The brands Kering no longer owns
Understanding Kering means understanding what it chose to sell. The list is long and revealing:
- Puma— Acquired in 2007, distributed to shareholders in 2018. Kering concluded that a mass-market sportswear brand diluted the luxury positioning of the wider group.
- Volcom, Stella McCartney, Christopher Kane — All divested between 2018 and 2020 as Kering narrowed its focus to proven luxury scale.
- Kering Beauté — Sold to L’Oréal in October 2025 for EUR 4 billion. This was the most significant strategic reversal under new CEO Luca de Meo, unwinding Pinault’s vertical-integration ambitions in beauty.

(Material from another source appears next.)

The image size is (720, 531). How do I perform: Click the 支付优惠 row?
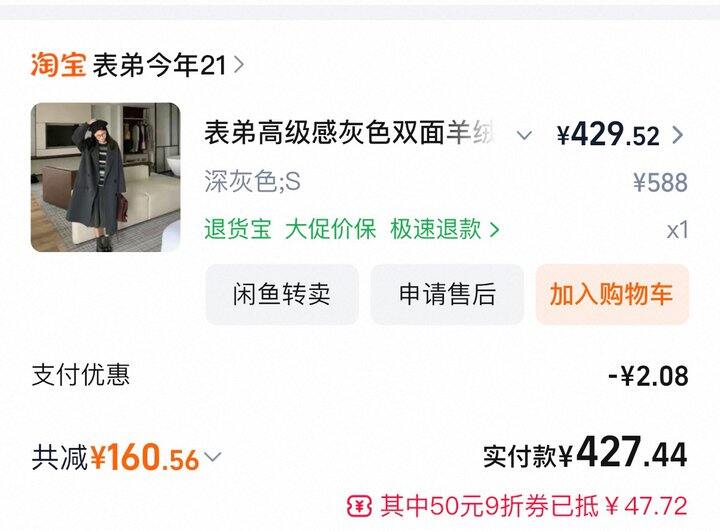point(360,375)
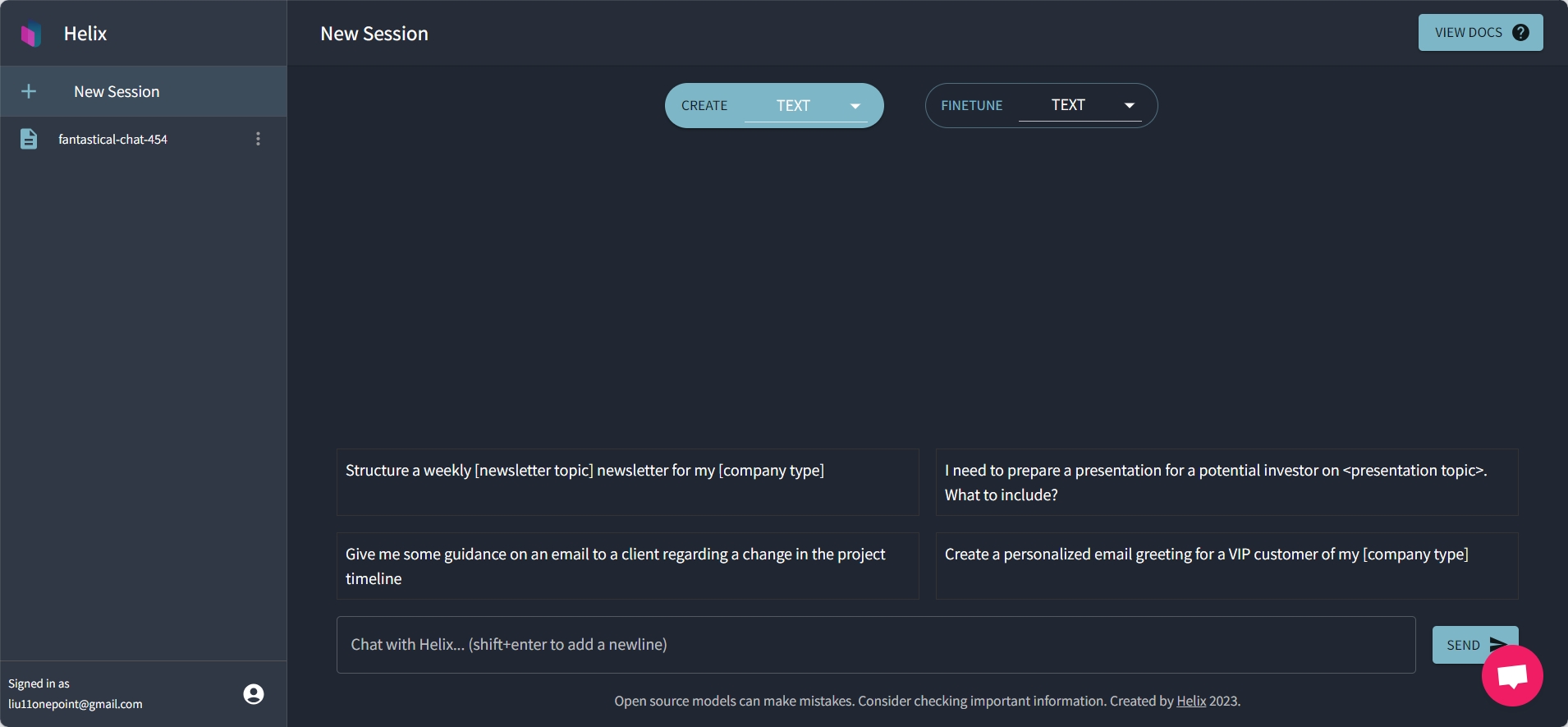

The sale included Creed (acquired just two years earlier for EUR 3.5 billion) and 50-year fragrance licences for Bottega Veneta, Balenciaga and Gucci.
- Girard-Perregaux and Ulysse Nardin — The Swiss watchmakers were sold in 2023, exiting Kering from the hard-luxury watch segment entirely.
What comes next for Kering?
The appointment of Luca de Meo as CEO in September 2025 marked a turning point. De Meo is the first external chief executive in Kering’s history — a former Renault Group CEO with no luxury background — and his early moves suggest a willingness to think beyond the traditional Maison model. In November 2025, he announced “House of Dreams,” an investment arm designed to scout and acquire stakes in emerging luxury brands, targeting experiential technology, Indian craftsmanship, and Chinese luxury tied to contemporary culture.
The group achieved EUR 925 million in operating cost reductions in 2025 and closed 75 stores, including 14 outlets. A Capital Markets Day is scheduled for April 2026, where the full transformation strategy will be presented. The central question remains unchanged: can Kering reduce its dependence on Gucci while maintaining the creative intensity that defines the group?